# What type of call do you use?



## Grey Dog (Jan 31, 2010)

<OI was just wondering what type of call most of the predator hunters here used.

Electronic?

Mouth Calls?

Combination of both?
<O​


----------



## FoxSniper (Feb 1, 2010)

I have mouth calls, but i am doing alot of research to get a electronic, I like the mouth call because I can get variation in the call, but that is just my option.


----------



## chuck richards (Feb 1, 2010)

I have both. I am seriously looking into getting a Foxpro. I just need to find a place to hunt. All the area around here the cover is way too thick. Went out last week and could only get a narrow window out to 50 yds. No luck but then I did not really expect to see anything.


----------



## Tommy (Jan 21, 2010)

Mouth calls, and mouth calls only. Not a super big fan of the electronic stuff. I don't have anything against them or anyone that uses them...they are a great hunting tool.


----------



## GritGuy (Jan 31, 2010)

I use both, however I started out with mouth calls and then found an Old Johnny Stewart Casstte player at a gun show I bought and wore it out twice LOL

Finally broke down and bought a digital call from a new maker with a remote and the remote went junk a year later then when I went to get it fixed the maker was out of operation, Now I got a digital with no remote which to me is useless, as I bought it for the remote setting feature to take the eyes off of the caller.

So I guess I'll be getting a new digital from a maker who's been in the business a long time and forget about trying to help a new maker any more!!

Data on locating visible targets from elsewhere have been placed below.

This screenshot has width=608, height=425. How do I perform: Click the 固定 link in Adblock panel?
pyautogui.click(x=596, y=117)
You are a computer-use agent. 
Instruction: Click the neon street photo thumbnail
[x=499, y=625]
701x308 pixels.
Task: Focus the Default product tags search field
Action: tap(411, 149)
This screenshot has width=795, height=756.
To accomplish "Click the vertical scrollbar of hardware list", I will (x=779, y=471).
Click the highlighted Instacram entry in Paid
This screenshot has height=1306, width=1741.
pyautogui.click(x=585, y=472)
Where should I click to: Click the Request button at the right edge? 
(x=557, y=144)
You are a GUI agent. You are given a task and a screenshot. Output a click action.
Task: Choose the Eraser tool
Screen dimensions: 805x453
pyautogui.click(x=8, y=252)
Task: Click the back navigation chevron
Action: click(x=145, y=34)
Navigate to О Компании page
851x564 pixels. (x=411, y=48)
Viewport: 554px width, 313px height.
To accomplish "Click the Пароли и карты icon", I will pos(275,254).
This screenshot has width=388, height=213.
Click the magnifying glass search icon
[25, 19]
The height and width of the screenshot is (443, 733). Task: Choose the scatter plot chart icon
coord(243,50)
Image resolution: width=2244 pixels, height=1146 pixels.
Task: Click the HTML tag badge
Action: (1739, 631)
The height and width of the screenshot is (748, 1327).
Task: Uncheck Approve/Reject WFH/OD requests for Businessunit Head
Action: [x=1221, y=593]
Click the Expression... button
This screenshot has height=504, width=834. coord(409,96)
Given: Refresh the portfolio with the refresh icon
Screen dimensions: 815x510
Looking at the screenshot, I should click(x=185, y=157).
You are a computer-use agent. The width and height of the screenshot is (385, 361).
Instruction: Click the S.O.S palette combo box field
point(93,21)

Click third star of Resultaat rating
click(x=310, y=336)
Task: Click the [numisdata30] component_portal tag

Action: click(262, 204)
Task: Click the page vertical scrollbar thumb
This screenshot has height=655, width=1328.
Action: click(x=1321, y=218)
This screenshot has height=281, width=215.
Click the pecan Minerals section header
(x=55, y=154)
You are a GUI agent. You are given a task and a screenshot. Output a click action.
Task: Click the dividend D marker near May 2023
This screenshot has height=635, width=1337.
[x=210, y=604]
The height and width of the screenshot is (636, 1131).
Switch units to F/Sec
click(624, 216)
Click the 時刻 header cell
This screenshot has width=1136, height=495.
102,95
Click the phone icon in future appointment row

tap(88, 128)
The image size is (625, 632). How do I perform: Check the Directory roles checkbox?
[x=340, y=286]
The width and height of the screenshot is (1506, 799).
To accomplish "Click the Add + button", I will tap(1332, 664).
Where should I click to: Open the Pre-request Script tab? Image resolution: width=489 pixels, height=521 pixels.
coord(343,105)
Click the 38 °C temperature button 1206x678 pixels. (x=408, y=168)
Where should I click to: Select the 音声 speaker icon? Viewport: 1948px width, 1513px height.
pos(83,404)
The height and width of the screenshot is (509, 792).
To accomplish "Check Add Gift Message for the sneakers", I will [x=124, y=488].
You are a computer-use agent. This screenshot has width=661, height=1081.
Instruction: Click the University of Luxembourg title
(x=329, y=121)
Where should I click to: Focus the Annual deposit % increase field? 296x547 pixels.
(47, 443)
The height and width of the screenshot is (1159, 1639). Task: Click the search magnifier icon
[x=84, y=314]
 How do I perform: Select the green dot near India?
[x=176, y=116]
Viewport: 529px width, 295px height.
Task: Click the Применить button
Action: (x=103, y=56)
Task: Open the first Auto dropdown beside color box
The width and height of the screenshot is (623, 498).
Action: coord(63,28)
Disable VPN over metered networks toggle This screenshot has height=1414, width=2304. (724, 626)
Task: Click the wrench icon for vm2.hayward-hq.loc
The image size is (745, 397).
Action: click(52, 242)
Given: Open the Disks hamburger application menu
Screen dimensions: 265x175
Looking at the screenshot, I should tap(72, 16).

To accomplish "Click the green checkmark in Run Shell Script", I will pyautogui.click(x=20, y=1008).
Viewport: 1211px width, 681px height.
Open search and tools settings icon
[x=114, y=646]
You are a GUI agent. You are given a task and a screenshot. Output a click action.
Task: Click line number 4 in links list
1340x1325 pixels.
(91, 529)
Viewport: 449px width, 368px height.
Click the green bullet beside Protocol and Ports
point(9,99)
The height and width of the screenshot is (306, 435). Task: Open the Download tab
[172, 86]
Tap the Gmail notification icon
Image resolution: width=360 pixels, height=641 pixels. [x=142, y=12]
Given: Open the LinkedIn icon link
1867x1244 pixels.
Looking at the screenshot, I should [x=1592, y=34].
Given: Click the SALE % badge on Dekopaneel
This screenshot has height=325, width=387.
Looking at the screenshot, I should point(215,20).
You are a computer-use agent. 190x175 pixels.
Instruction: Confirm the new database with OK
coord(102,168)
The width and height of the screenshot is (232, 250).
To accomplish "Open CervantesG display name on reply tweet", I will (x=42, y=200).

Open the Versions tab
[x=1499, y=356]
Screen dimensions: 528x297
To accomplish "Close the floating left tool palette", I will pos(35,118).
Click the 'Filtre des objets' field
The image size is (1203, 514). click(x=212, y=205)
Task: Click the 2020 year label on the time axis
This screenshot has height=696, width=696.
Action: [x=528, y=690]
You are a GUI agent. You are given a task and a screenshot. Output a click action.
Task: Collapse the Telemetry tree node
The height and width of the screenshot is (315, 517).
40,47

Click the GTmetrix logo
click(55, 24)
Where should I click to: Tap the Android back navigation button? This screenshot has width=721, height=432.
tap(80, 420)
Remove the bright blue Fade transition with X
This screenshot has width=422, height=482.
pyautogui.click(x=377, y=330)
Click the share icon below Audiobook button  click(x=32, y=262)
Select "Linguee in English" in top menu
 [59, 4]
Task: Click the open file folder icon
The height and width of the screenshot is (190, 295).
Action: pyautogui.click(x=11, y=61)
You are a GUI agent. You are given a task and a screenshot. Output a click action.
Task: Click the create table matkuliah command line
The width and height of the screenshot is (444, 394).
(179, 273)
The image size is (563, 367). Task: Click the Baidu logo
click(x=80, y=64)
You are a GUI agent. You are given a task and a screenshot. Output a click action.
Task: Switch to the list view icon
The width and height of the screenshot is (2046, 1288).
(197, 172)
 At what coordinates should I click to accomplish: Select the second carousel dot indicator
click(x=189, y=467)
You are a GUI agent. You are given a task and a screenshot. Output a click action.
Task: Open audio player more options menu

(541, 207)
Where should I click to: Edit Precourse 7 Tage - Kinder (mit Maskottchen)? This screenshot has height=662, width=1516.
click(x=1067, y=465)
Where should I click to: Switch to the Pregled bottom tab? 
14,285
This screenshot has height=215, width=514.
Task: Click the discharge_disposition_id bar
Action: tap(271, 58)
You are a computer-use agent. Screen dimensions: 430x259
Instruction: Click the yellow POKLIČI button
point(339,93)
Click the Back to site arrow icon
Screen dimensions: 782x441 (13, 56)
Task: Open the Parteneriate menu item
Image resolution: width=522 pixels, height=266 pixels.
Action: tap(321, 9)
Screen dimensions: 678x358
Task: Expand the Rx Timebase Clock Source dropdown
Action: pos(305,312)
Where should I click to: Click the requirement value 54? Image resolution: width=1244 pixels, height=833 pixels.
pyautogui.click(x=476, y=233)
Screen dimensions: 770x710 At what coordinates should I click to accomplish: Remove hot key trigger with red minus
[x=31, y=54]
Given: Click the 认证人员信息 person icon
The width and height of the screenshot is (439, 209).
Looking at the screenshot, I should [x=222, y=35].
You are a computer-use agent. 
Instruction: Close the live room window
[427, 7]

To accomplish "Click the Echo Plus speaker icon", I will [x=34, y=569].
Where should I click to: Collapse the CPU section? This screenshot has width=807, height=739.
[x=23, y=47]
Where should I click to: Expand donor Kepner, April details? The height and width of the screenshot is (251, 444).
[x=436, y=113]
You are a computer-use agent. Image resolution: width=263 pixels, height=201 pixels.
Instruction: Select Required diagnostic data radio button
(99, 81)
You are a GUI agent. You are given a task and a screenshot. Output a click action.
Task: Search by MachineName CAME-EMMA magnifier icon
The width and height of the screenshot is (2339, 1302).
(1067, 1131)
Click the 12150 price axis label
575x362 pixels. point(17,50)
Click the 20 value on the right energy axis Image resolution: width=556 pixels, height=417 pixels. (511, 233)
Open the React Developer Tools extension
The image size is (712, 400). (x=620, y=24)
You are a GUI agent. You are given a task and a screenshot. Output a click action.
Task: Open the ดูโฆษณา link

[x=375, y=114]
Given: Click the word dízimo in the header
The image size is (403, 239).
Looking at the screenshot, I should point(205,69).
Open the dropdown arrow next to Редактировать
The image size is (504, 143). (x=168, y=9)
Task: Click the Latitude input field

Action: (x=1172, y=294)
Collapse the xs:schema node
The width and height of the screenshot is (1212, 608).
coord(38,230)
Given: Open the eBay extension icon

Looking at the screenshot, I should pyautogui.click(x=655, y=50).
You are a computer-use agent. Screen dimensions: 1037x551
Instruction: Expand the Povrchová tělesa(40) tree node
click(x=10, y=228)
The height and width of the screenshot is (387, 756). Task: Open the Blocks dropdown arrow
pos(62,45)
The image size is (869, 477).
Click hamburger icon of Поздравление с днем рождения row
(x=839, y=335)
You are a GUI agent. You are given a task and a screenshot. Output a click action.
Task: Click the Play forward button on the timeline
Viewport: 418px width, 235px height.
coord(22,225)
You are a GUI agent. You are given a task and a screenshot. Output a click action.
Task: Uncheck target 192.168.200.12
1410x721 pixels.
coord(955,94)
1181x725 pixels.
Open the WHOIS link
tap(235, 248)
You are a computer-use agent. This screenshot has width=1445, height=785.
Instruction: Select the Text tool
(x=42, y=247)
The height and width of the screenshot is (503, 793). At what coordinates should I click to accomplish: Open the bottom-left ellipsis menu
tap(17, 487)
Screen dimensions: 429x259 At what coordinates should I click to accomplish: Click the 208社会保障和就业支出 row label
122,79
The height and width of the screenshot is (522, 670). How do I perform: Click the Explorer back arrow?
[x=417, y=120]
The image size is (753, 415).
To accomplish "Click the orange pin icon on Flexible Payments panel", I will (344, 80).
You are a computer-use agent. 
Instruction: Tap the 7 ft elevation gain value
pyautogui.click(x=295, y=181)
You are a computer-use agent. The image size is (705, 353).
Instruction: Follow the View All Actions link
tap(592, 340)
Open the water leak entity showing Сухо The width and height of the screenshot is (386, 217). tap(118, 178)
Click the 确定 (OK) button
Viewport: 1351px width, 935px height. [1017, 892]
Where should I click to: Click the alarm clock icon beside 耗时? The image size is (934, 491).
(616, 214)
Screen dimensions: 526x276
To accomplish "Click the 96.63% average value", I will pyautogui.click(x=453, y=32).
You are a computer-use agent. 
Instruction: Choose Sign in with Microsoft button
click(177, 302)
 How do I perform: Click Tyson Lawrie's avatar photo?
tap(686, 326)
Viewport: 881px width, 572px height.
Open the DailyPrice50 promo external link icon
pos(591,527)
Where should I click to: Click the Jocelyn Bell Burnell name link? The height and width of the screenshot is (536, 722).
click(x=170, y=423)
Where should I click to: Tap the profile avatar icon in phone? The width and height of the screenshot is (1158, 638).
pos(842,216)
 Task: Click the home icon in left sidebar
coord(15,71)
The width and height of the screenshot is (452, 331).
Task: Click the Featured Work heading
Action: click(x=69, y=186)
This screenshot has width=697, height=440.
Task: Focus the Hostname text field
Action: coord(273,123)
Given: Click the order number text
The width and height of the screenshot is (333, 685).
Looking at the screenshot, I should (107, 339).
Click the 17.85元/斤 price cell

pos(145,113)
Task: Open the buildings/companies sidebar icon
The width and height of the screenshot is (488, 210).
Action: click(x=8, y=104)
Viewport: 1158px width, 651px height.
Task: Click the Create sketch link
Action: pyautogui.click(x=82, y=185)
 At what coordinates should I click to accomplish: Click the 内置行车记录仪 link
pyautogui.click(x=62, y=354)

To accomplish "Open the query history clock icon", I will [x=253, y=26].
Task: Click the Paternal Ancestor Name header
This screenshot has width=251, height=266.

I use an open reed call called the Crit-R-Call works for me very well and once you elarn how to use it can make all kinds of different sounds with it, I carry it even when using the digitals.


----------



## cmiddleton (Jan 29, 2010)

i have many many mouth calls (over 100) a home made e caller a old js cassette caller and a js that you hook a walkman to and a cheaper foxpro then i have 52 custom calls then of course there are the 75 deer elk and antelope calls. and then the decoys i have the rizzo's, a jib, 3 weasel balls, turkey decoy, feather flex rabbit, stuffed animals- rabbit, a chow that i marked up with a sharpie to color it like a fox pup. and turkey feathers on a string. montana elk decoy.
yep i gotta a problem
hello I'm Casey and I'm a coyote calling junkie
both are necessary tools of the trade, i use the mouth calls the most about 85% of the time.
regardless of what I'm using i carry three back up calls they are 1-tally hoe 1- hydel government hunter cotton tail, and a Circe MVP-4
i have killed more coyotes with those three then any other call on the market. more bobcat with the hydel then any other making a bird in distress on it.
i do a cotton tail on it (30 min.) then switch and make a bird the cats expose themselves when i change.
best cassette for cats was game chicken in distress.(tape deck ate it)
turkey in distress with a turkey decoy has done well too.


----------



## gonefishn (Jan 28, 2010)

Both hand calls and a Fox Pro Electronic.


----------



## Girdham (Jan 29, 2010)

I have hand calls: Primos hotdog, Ki-Yi, and Double Whammy. I aso have a Sceery howler. I am looking to get either a foxpro or power dog not only to hunt with but for instructional use (show me how I'm supposed to sound when calling.)


----------



## BarryMac67 (Jan 31, 2010)

Many hand calls and a *Fox Pro FX3* with remote. Not much success with the e-caller yet but not giving up. Plenty of coyotes with hand calls, I feel like the Fox Pro could increase more 
sightings with the lack of hunter movement. Also with a decoy as a distraction.


----------